WORK ORDER ▸ From the first entry to the last, repeat them all exactly.

════════

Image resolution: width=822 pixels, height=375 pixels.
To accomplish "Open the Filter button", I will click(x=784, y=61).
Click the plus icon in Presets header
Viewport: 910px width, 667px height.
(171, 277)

════════

SOLUTION BELOW ▸
Image resolution: width=822 pixels, height=375 pixels.
To accomplish "Open the Filter button", I will click(x=784, y=61).
Click the plus icon in Presets header
Viewport: 910px width, 667px height.
(171, 277)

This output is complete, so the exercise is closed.